Friday, February 3, 2017

Experiments in weaving and blanket sections

Hard to write happy little blogposts these days; the anxiety and consequent activism always with me, but I won't bore you with all the actions and petitions, and encouraging, and signing and that. Just assume it's happening.  Local actions, too, turning friends on to helping the food pantry, that kind of thing.

However, some good stuff in art is also happening.  Some sections for my WarmUp America blanket offerings, well, they're activism, too, come to think of it.  





But anyway here are the first few, together with the cardboard template I cut to make sizing simpler.  And I'm knitting diagonally for the same reason.  

A friend stopped over, saw the sections, and threatens to bring over a large stash from her house once she's tidied up enough to get at it, because I can Use It Up!  I'm guessing that the blanket sections need to be machine washable, so I'm using my handspun for other projects, and donated stash for the sections.

Also I've been looking at some cool ideas for shaped weaving.  


Here's a little experiment with triangular freeform weaving on my potholder loom, small enough to mess about with and try out. I'm using my handspun for this. It's not true tri weaving (for that you need nails or notches on three sides) but it is a single warp yarn which becomes the weft too. That's the interesting part.  

And of course, since there are no notches on the hypotenuse, the weaving has to be freeform, not a solid triangle.  You work differently with a real tri loom, one of which I will probably make. 

With this one, you have a lot of threads packed into the corner but spread out across the hypotenuse, and I'm using the concept to push them about and try out different ways of seeing them. I will probably go in with a different thread, too, and work in the spaces.  This could be fun.  This picture is just the first arrangement, done more thread pushing since then.  More to weave to finish this triangle.  And it's just a motif idea that might work into other projects.  And I will loop each end over the next as a finishing method when it comes off the loom.

You can get or make real tri looms as big as 7 feet, but I doubt if I'll go that big..I will make at least one, though, once I get organized into correctly spacing the notches on the hypotenuse -- have to be the same number of notches or nails as on the other sides. Usually you go for the same spacing between notches or nails, which will be the same number if you're working a square or rectangular shape. Here it can't be the same spacing, in order to have the same number.

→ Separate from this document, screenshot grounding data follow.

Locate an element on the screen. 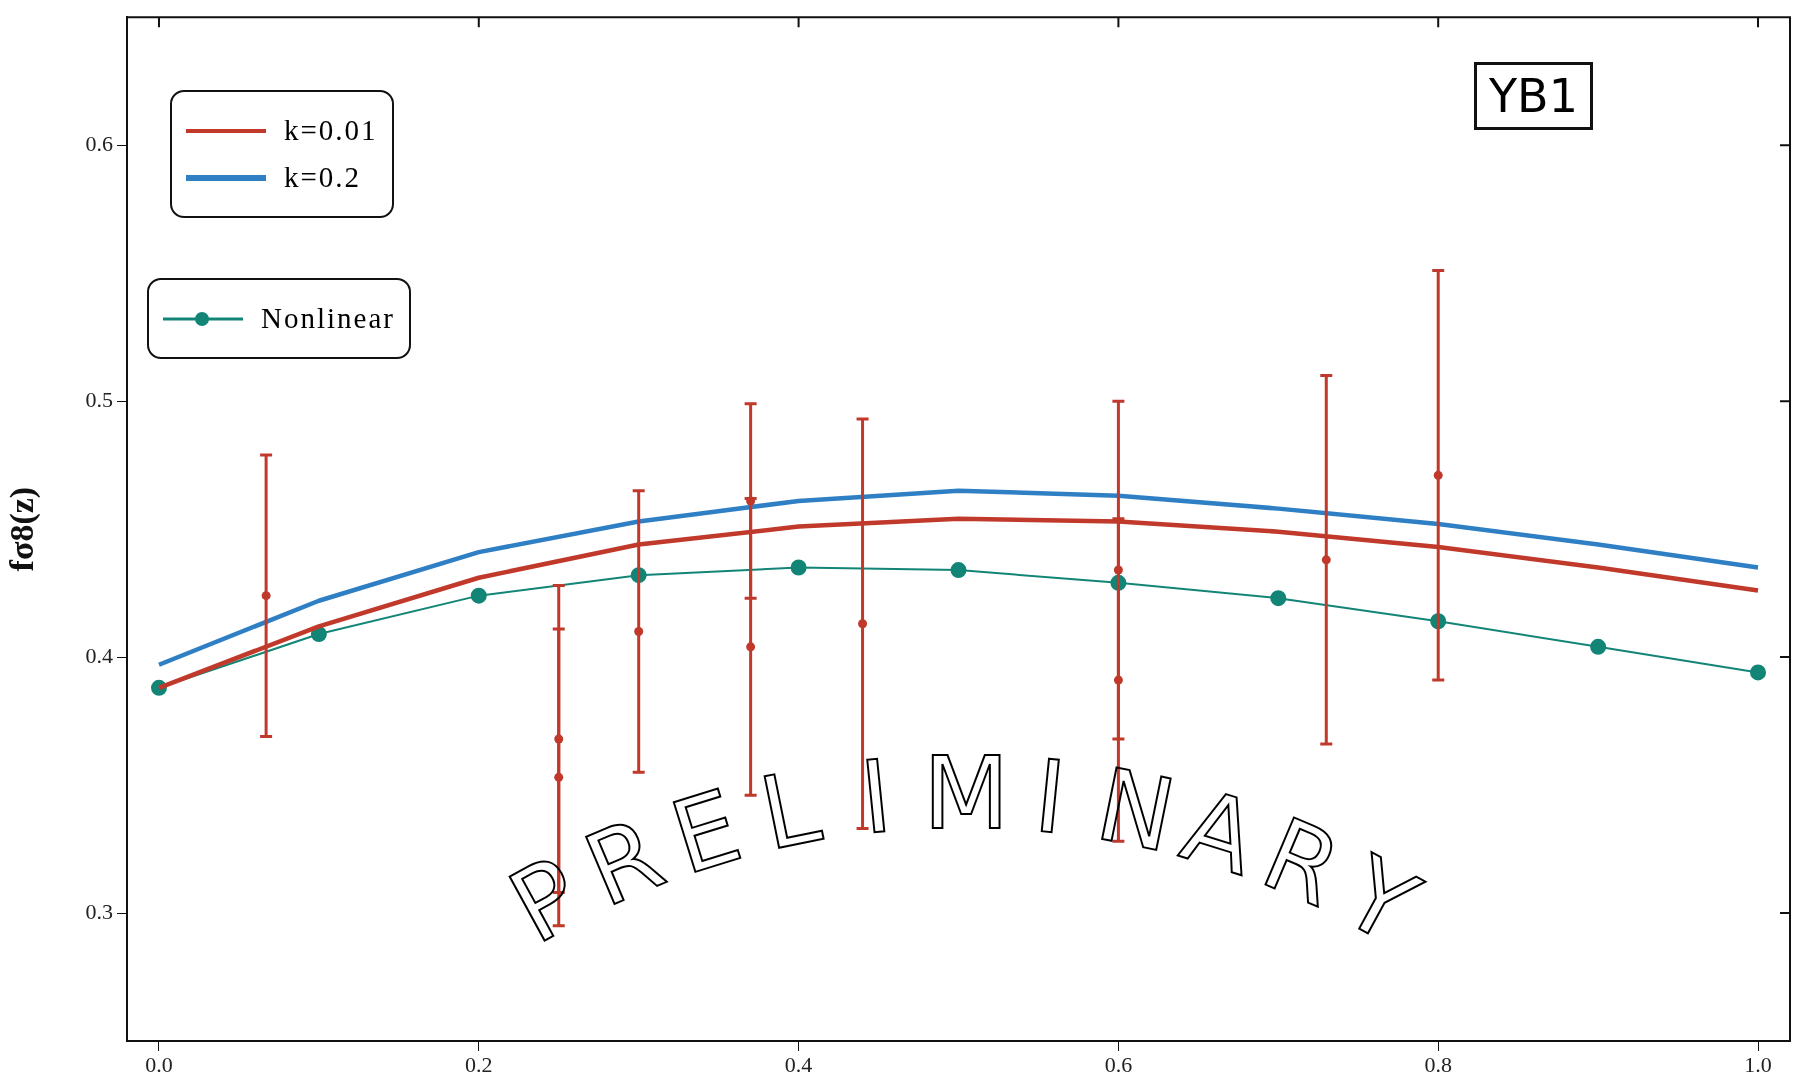 This screenshot has width=1799, height=1073. y-tick-label: 0.5 is located at coordinates (99, 399).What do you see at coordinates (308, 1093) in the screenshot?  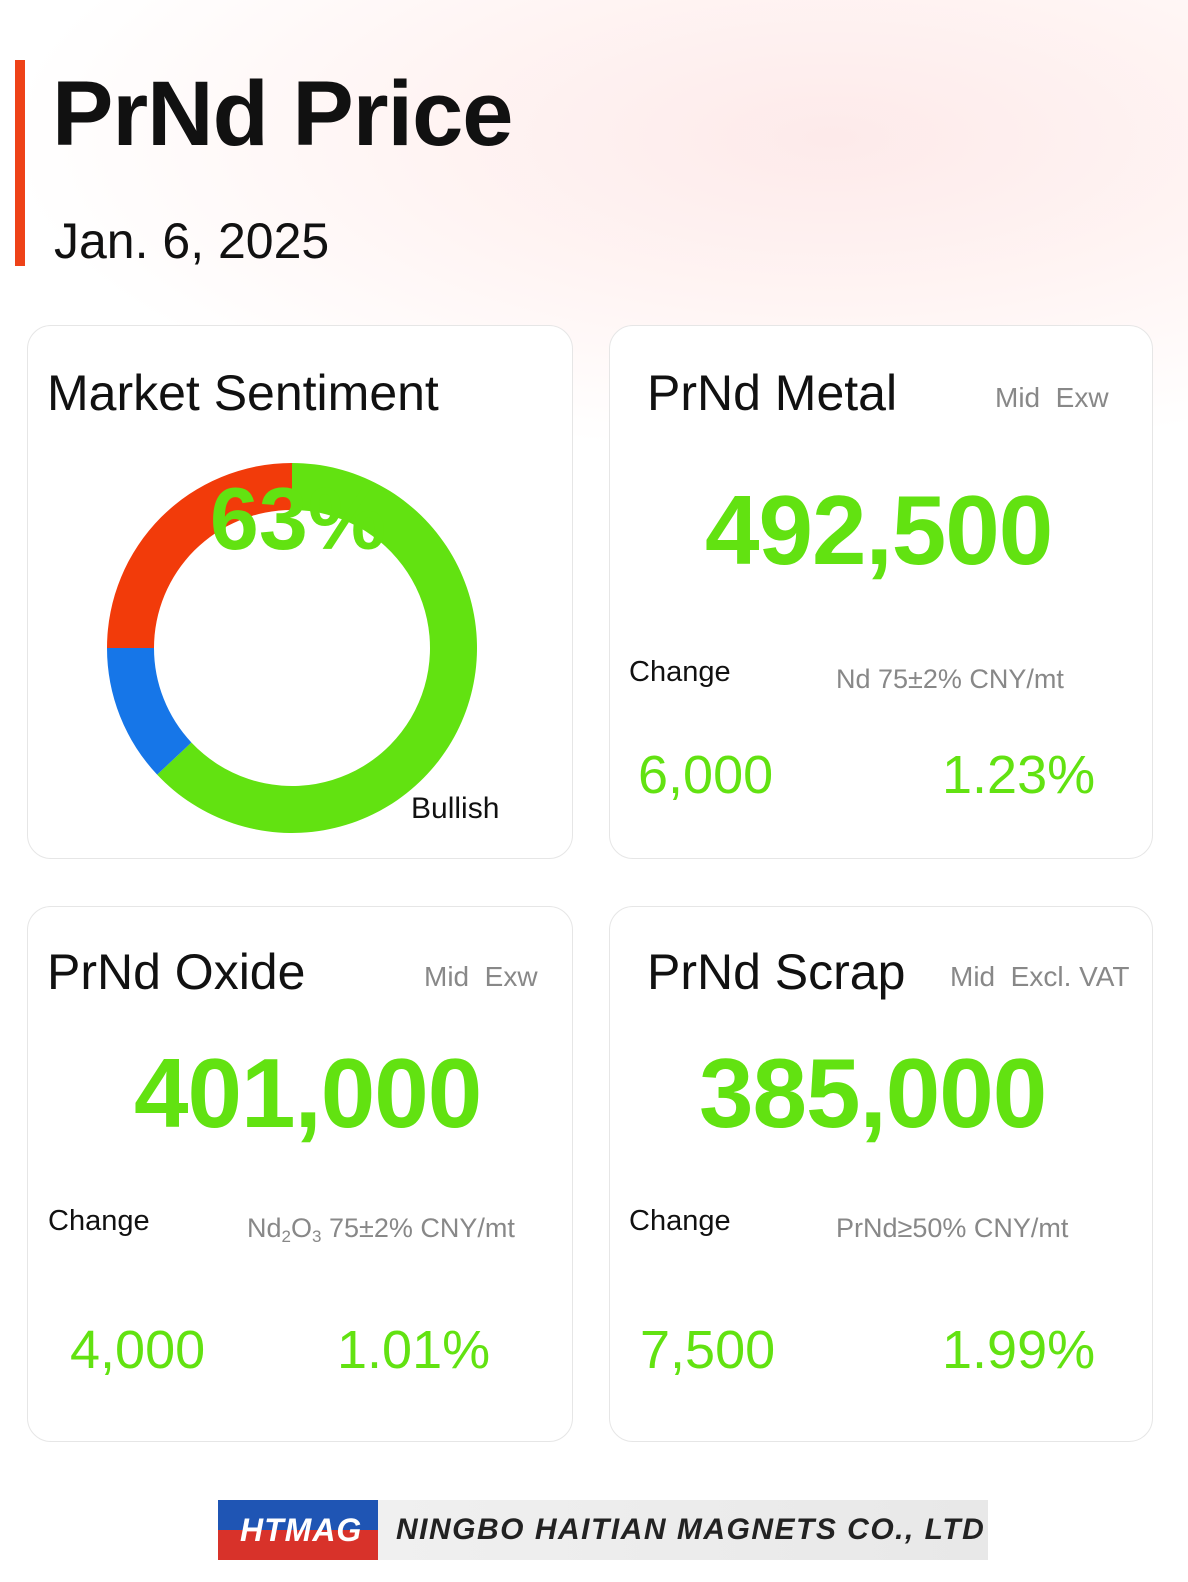 I see `oxide-price: 401,000` at bounding box center [308, 1093].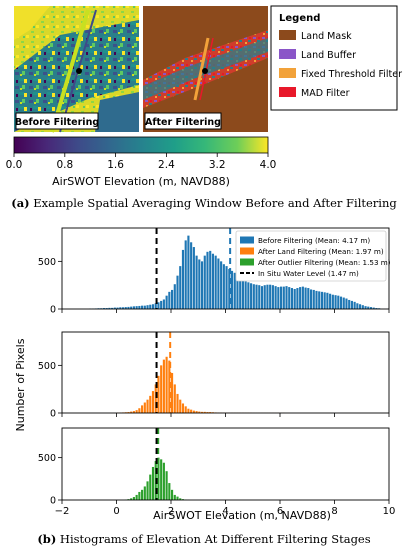  I want to click on x-axis-label: AirSWOT Elevation (m, NAVD88), so click(242, 516).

If there are short sides, it not being an equilateral triangle, it's not a very obvious bit of math. Fun to try, though. And it's a very different approach to weaving, since you continually feed off a ball of yarn, no bobbins or butterflies to fuss with.

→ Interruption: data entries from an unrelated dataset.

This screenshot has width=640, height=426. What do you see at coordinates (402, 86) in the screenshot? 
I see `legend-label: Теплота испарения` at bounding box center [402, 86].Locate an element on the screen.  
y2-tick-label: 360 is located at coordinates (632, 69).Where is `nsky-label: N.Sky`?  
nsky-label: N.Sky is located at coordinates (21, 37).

I've also been seeing ideas for looms cut into the shape of pieces of garments, like pattern blocks, only notched ready to weave. I really fancy weaving myself a vest, using my handspun. Lined with silk or linen, could be very nice. But that's for another day.  Only challenge is cutting the cardboard pieces to the correct size. The actual notching and weaving not so complex.

So that's where art is at the moment. Exhibiting in April and May through July, not fiberarts, other pieces.  Artist in Residence stint in April. Quite a bit happening.

4 comments:

margaret said...

not seen squares knitted diagonally before I expect they will keep their shape better you will get plenty of blankets if people donate their spare wool

yarngoddess said...

Consider attaching a stick across the hypotenuse and go around that to stabilize your triangle weaving. You could weave two at once and pull out the stick to remove them from the loom.

Diane

Boud said...

Diane, thank you for that suggestion. Definitely noted! possibly a stick with nails driven in at intervals to match the number on the short sides. This is really great, thanks.

Margaret, just today another person saw these squares and promptly offered to bring in a large amount of white yarn for my use..we'll see! I may use it to weave with, and maybe dye it depending on what sort of yarn it is. Endless capers...

Boud said...


speaking of dyeing, I just found out why I got that lovely green from my red cabbage, rather than the pink I expected. Turns out red cabbage is ph sensitive, so if the mordant I used ws alkali, it would give that green side of the spectrum, if acid, eg vinegar, the pink side. So now we know! It's like changing the blossom color of hydrangea.